[Element and text location data]
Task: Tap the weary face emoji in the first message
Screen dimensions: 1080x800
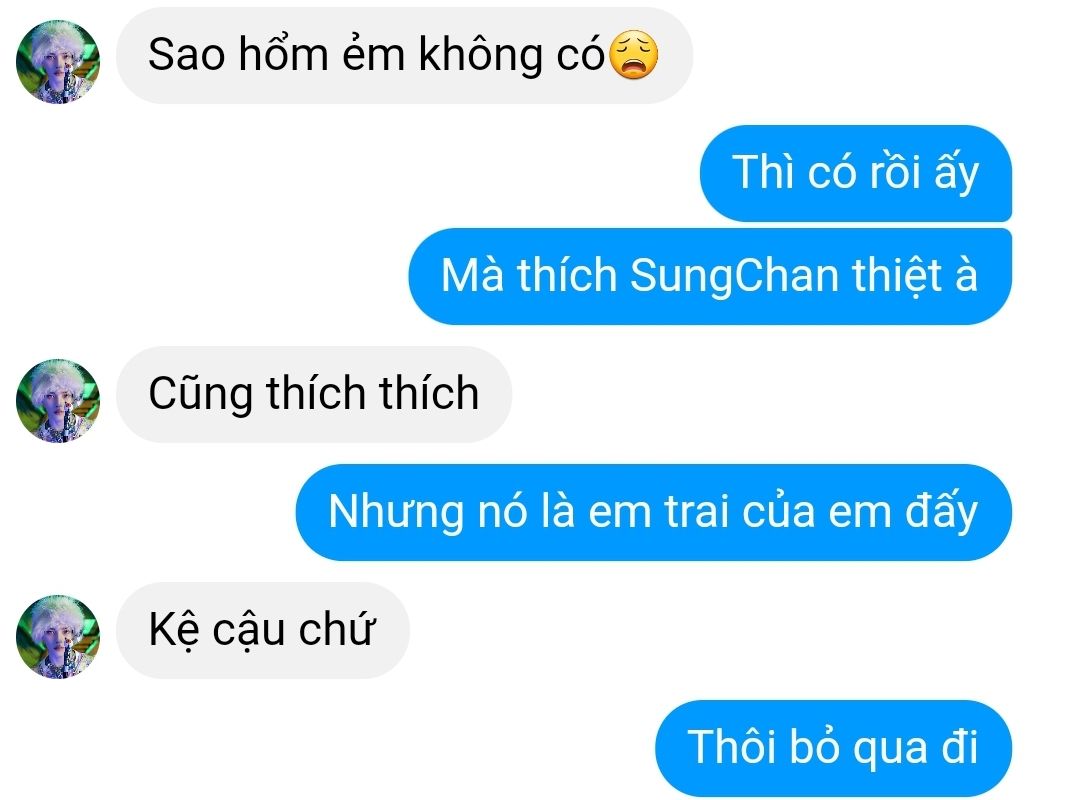Action: [634, 54]
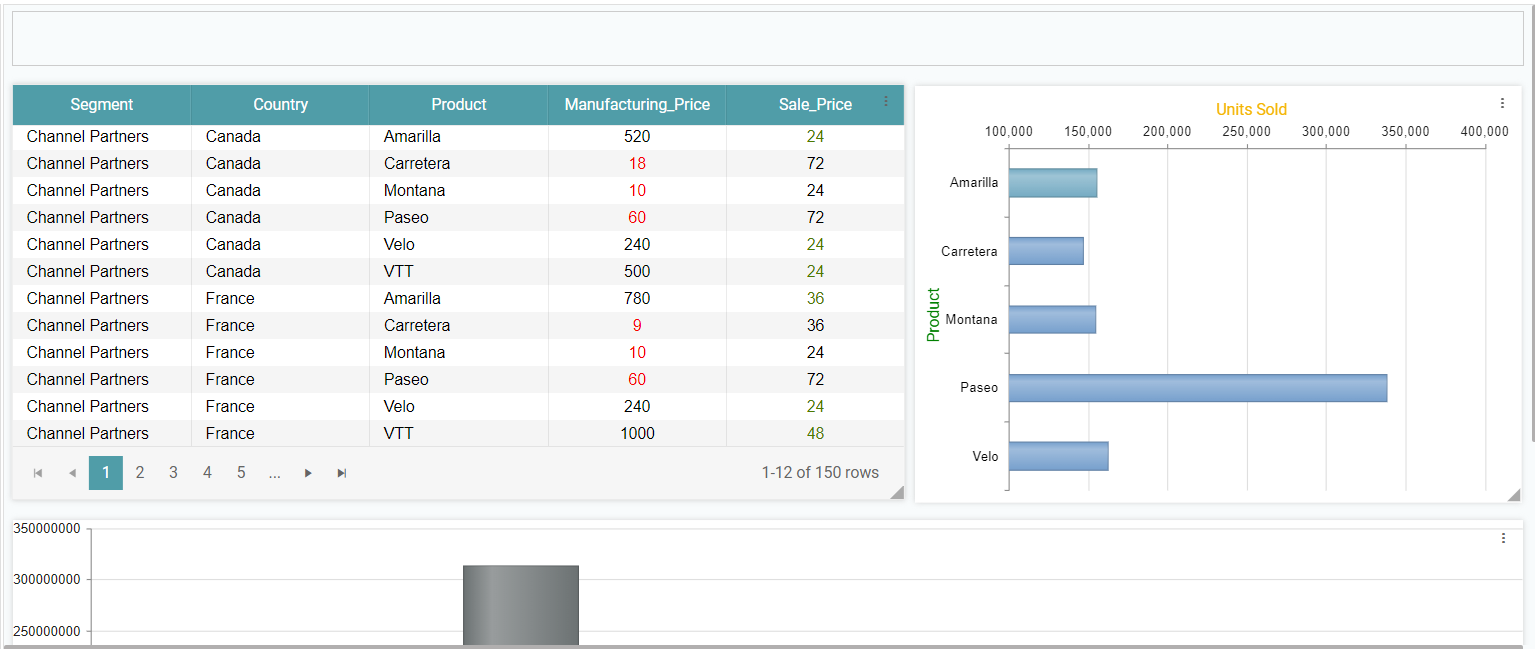Go to the previous table page
The image size is (1535, 651).
72,473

Instructions for the task:
Please copy every line of the records above word for word, leaving out the pictures.

The response:
Task: Tap the weary face emoji in the first message
Screen dimensions: 1080x800
Action: [634, 54]
Go to the previous table page
The image size is (1535, 651).
72,473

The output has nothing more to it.